9 Gravity Waves in the Presence of Shear during DEEPWAVE

Monday, 27 June 2016
Green Mountain Ballroom (Hilton Burlington )
James D. Doyle, NRL, Monterey, CA; and Q. Jiang, P. A. Reinecke, C. A. Reynolds, S. D. Eckermann, D. C. Fritts, R. B. Smith, M. J. Taylor, A. Doernbrack, and M. J. Uddstrom

In this study, we utilize the DEEP propagating gravity WAVE program (DEEPWAVE) observations and the nonhydrostatic COAMPS configured at high resolution (2 km) with a deep domain (60-80 km) to explore the effects of horizontal wind shear on gravity wave propagation and wave characteristics. DEEPWAVE is a comprehensive, airborne and ground-based measurement and modeling program centered on New Zealand. The goal of DEEPWAVE is to advance our understanding of gravity wave dynamics and impacts from the troposphere through the mesosphere and lower thermosphere. The NSF/NCAR GV (NGV) research aircraft was the primary observational platform and deployed from a base in New Zealand during the 6-week field measurement campaign in June-July 2014.
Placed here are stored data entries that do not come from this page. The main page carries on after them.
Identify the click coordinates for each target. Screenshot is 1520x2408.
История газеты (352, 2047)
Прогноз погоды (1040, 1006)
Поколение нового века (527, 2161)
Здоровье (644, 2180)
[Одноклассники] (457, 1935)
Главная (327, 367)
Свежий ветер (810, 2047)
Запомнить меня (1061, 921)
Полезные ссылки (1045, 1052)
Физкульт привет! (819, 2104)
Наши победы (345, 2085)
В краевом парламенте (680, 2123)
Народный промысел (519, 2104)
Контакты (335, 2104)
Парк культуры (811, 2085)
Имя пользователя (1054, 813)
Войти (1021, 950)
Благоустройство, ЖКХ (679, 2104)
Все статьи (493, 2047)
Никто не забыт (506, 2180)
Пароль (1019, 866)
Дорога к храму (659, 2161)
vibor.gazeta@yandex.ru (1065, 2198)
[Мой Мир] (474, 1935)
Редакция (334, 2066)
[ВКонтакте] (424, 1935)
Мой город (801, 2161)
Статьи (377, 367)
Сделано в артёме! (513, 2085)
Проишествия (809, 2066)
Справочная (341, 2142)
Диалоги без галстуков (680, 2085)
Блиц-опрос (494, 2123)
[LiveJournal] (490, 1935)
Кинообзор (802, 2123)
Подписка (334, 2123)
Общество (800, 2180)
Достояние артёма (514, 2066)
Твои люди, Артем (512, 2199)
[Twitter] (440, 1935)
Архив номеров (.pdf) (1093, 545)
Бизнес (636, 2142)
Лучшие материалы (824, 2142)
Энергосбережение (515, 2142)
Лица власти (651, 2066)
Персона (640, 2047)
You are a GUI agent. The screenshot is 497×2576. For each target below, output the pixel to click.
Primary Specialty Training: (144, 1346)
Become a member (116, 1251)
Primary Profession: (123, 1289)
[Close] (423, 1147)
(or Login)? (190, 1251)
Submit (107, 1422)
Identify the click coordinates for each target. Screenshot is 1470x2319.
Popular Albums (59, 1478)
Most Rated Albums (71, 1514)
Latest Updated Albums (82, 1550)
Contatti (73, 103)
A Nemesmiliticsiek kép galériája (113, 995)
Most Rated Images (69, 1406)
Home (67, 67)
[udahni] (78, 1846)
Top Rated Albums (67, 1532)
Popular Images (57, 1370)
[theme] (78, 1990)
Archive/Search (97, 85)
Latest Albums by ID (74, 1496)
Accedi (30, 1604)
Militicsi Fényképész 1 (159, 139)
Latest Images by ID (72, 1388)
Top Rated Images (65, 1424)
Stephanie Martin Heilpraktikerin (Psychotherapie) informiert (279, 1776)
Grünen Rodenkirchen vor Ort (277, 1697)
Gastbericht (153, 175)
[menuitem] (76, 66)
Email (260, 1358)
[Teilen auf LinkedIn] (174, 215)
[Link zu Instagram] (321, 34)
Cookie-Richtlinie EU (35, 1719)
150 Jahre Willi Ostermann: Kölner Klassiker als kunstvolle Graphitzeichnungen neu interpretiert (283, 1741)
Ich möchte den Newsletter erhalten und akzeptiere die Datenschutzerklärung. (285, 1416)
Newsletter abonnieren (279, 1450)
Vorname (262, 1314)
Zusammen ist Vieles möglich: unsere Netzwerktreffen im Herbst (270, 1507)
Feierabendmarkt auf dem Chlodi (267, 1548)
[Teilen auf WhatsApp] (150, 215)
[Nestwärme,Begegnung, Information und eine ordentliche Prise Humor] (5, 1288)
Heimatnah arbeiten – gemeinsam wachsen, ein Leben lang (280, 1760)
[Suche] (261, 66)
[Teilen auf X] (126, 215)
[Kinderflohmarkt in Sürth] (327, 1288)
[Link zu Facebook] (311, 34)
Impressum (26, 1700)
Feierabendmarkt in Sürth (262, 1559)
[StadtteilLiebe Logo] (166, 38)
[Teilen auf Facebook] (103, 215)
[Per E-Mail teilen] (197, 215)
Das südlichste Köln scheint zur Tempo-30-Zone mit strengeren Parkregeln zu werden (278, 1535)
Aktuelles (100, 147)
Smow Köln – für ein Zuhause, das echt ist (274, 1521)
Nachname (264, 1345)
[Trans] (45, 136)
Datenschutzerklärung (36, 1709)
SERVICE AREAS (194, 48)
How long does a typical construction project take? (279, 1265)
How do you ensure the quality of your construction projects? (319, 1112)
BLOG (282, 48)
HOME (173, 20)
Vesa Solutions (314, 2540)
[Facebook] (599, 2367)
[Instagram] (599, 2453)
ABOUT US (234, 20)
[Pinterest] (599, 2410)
Real-data simulations have been conducted for several DEEPWAVE intensive observing periods (IOPs). The results suggest that horizontal shear associated with the stratospheric polar night jet refracts the gravity waves and leads to propagation of waves significantly downwind of the South Island of New Zealand. These waves have been referred to as “trailing gravity waves”, since they are found predominantly downwind of the orography of the South Island and the wave crests rotate nearly normal to the mountain crest. Observations from the G-V, remote sensing instruments (AMTM, Rayleigh lidar), and the AIRS satellite confirm the presence of gravity waves downwind of the orography in numerous events during DEEPWAVE. The horizontal propagation in the stratosphere can be explained by group velocity arguments for three-dimensional gravity waves in which the wave energy is advected downwind by the component of the flow normal to the horizontal wavevector. We further explore the impact of the shear on gravity wave propagation in COAMPS configured in an idealized mode initialized with a zonally balanced stratospheric jet. The idealized results confirm the importance of horizontal wind shear for the refraction of the waves. Furthermore, the zonal momentum flux minimum is shown to bend or refract into the jet in the stratosphere as a consequence of the wind shear.